Wind Power Projects

Montana State University

By Michael Becker, MSU News Service

BOZEMAN – Montana State University is now home to a working wind turbine, thanks to a crew of students, faculty, staff and volunteers who hoisted the 50-foot-tall tower into place.

The turbine stands in a field just off Fifth Avenue on the southeast side of MSU. The crew worked through snow and cold weather for three days to install the turbine, said Robb Larson, who heads MSU's Wind Applications Center and was in charge of the installation.

"This site, although not the greatest wind resource, is the best possible location for the turbine," Larson said, pointing at the engineering buildings only two blocks away. With the turbine so close by, students will be able visit and conduct research at the site, he said.

The turbine is part of the Montana Wind for Schools program, which will install four similar turbines at schools in Cascade, Fairfield, Livingston and Stanford in the coming weeks. Students will use the turbines in lessons about alternative energy.

The MSU turbine and its four siblings were funded by about $60,000 in grants from Northwestern Energy and the Montana Department of Environmental Quality.

The turbines are meant to get people in rural towns and at MSU talking and learning about wind energy, said Sean Micken, project coordinator for Western Community Energy, the company contracted to install the Wind for Schools turbines in Montana. "It's extremely important to engage young people and rural communities in discussions about energy because those are the people who will really be impacted by wind development," Micken said.

The Department of Energy (DOE) expects wind to provide 20 percent of the country's electricity by 2030. The department estimates that, between now and then, Montana's wind industry could increase its capacity from 166 to 10,000 megawatts – enough to power about 2.5 million homes.
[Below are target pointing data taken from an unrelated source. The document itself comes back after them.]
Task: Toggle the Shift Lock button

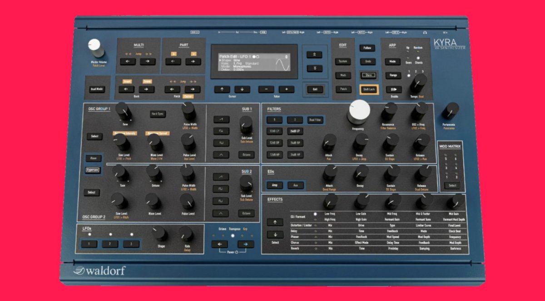Action: [368, 89]
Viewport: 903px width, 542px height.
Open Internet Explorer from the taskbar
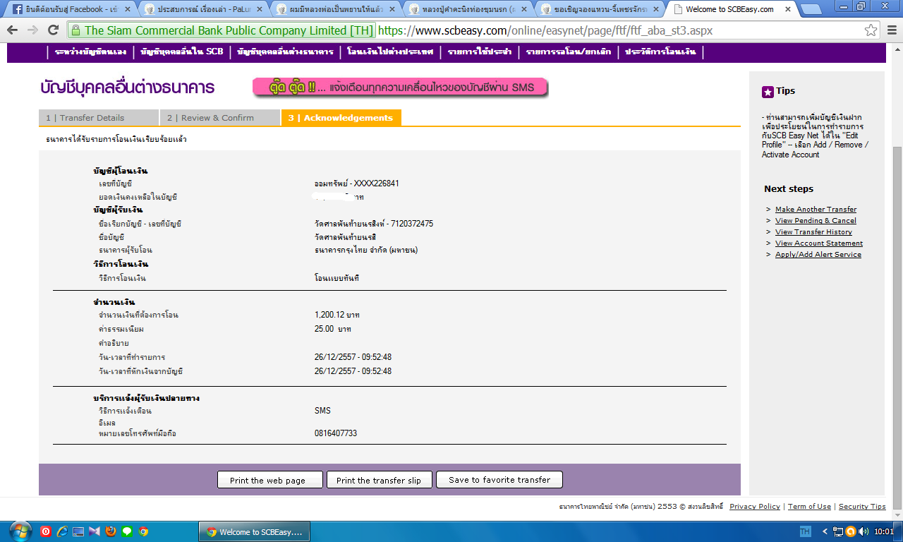[x=62, y=531]

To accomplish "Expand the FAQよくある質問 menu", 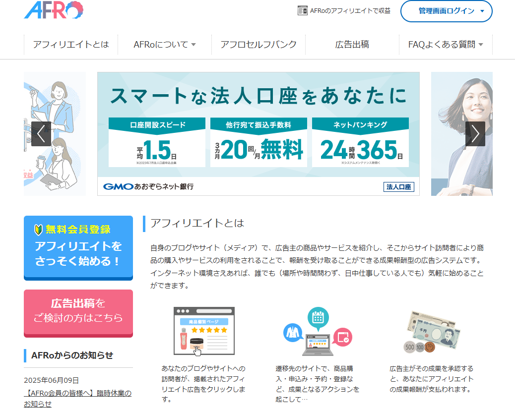I will [x=445, y=45].
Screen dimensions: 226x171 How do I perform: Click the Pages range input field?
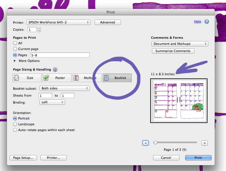(59, 55)
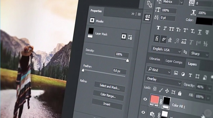Switch to the Layer Comps tab
The width and height of the screenshot is (213, 118).
click(x=174, y=62)
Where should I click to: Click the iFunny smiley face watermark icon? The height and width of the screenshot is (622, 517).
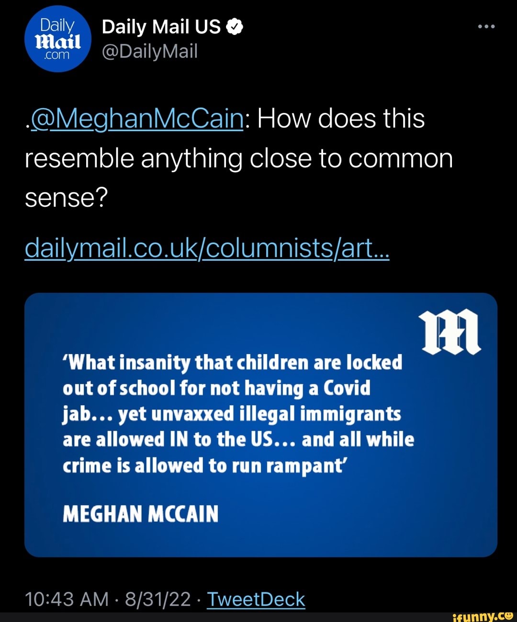click(x=508, y=615)
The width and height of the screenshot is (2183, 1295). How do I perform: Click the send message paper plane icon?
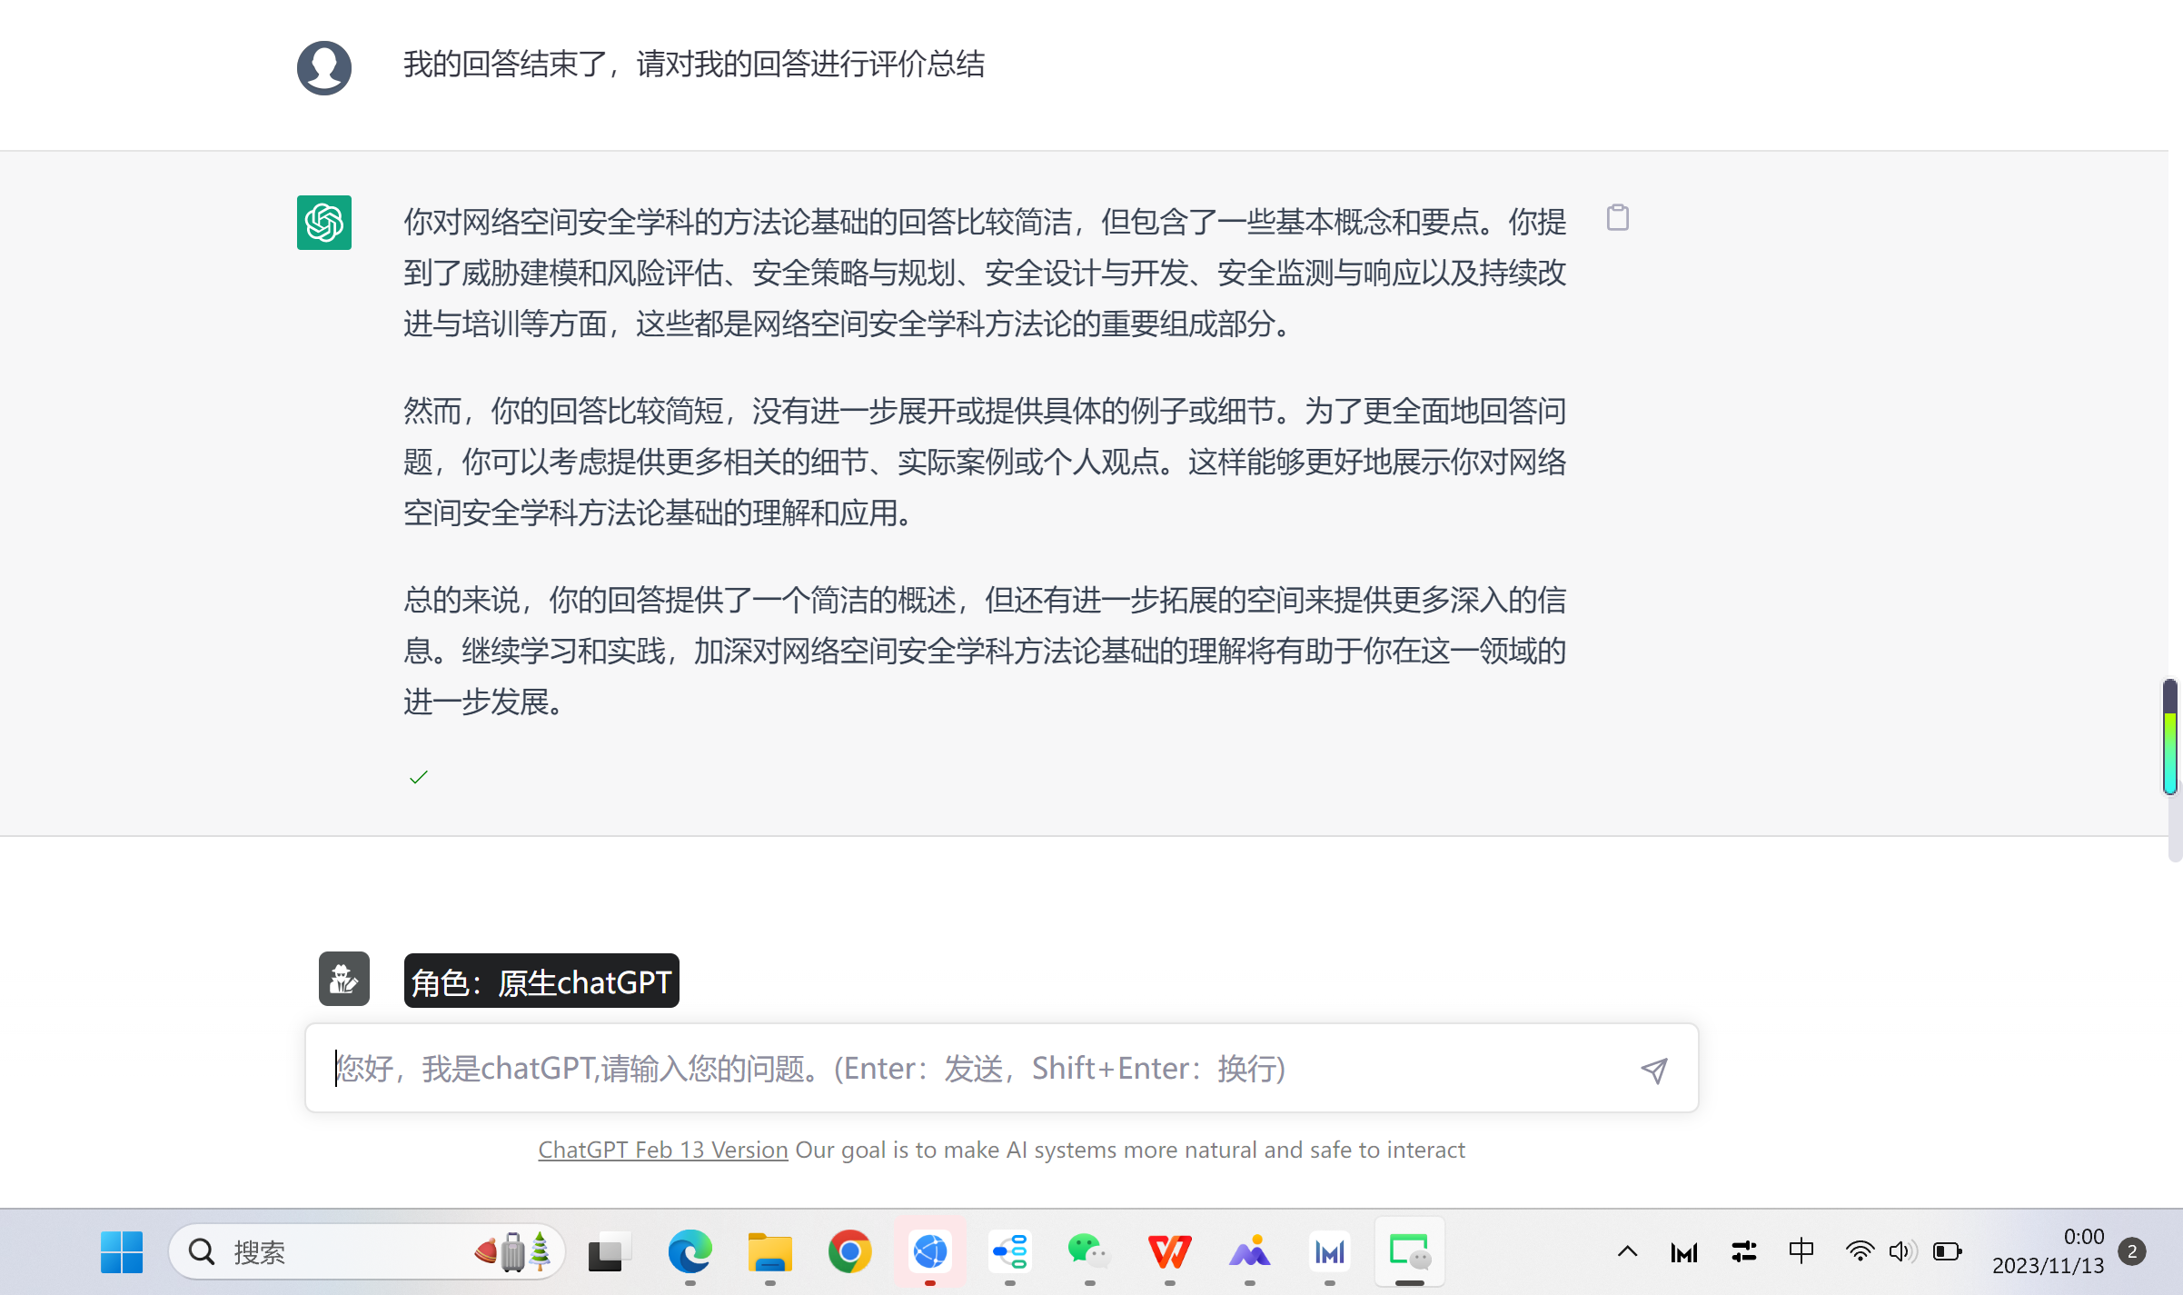coord(1654,1070)
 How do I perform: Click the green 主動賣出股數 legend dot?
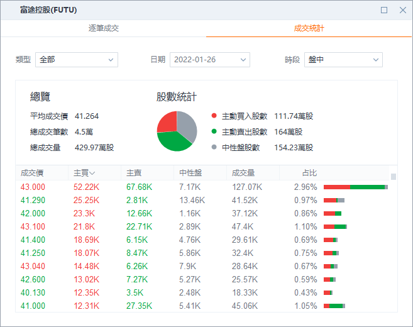[x=214, y=131]
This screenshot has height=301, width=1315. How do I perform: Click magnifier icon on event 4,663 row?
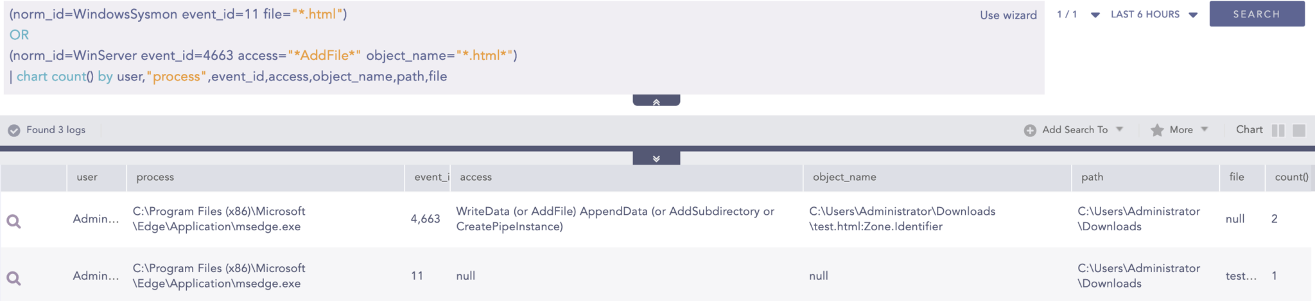[x=13, y=221]
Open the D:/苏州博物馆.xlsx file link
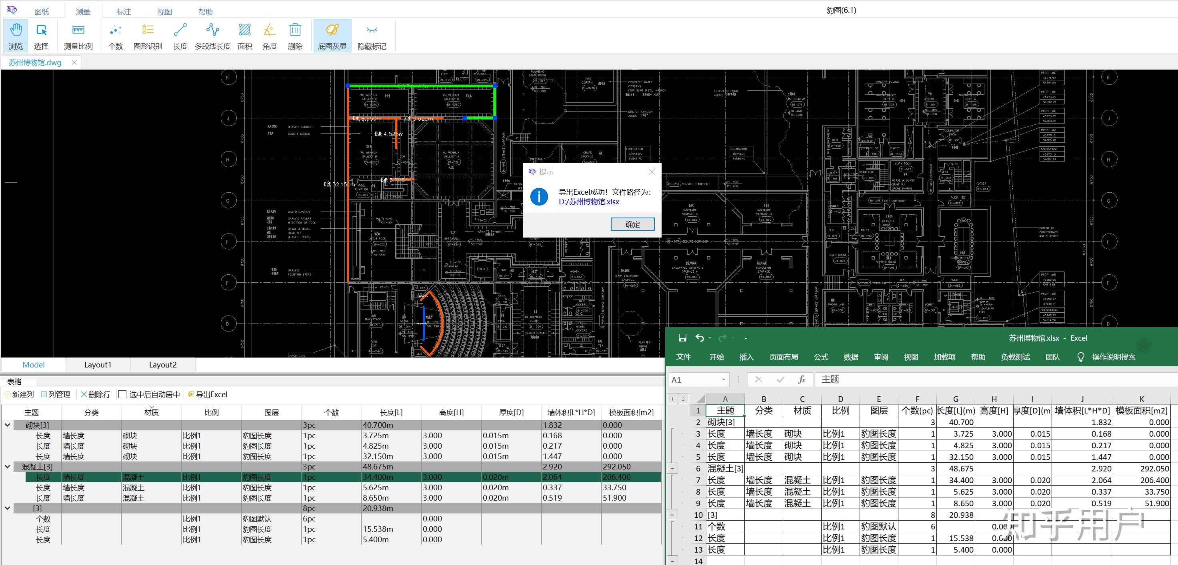This screenshot has height=565, width=1178. coord(589,202)
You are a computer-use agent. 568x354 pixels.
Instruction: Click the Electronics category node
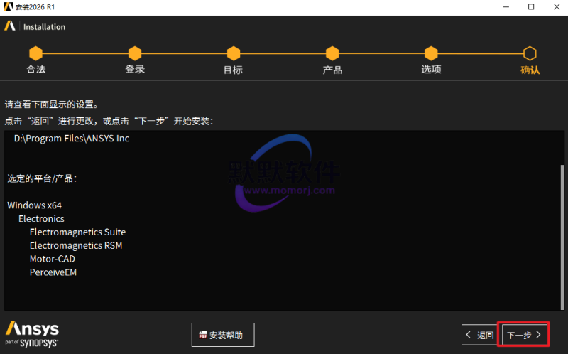[41, 218]
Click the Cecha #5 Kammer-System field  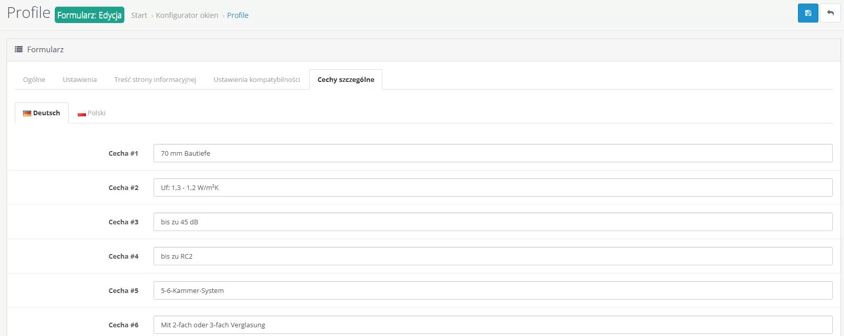(x=492, y=290)
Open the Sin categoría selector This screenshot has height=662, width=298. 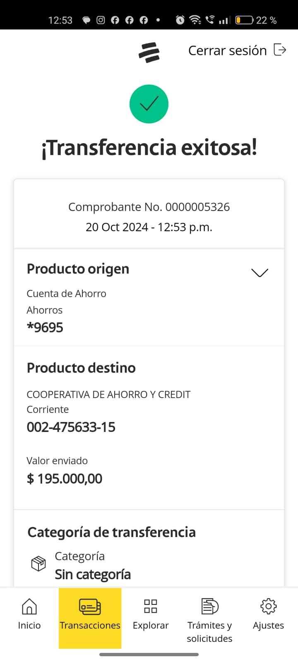(x=93, y=574)
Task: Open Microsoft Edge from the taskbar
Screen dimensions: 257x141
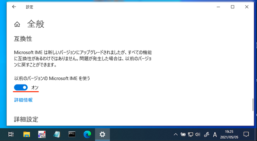Action: [87, 134]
DOE chose MSU to be the home of Montana's new Wind Applications Center, which helps teach the public about wind energy and brings wind topics into engineering classes for MSU students.

Cole Young, a senior majoring in mechanical engineering technology, helped install the turbine on Monday. The Ekalaka, Mont., native is already enrolled in Larson's alternative energy class and said the turbine will also be the focus of his capstone project: a system to monitor the weather at the turbine site and make that information available to the public via the Internet.

The turbine stands as tall as a light pole. Its 12-foot diameter blades operate at 45 decibels –about as loud as someone whispering. In all, the turbine will produce 1.9 kilowatts, "enough to run a hair dryer, toaster and microwave, but not at the same time... and on a windy day," Larson said.

Larson knows that the turbine will not put much of a dent in the university's power bill – some buildings use light bulbs that need 500 watts, a third of what the turbine can generate – but he hopes that the machine will get more people talking about wind and other alternate energy sources. Micken agreed that getting people to see that wind power is a real, working option is the most important step right now. "It's not some futuristic dream," Micken said. "It's magnets and copper, not rocket science."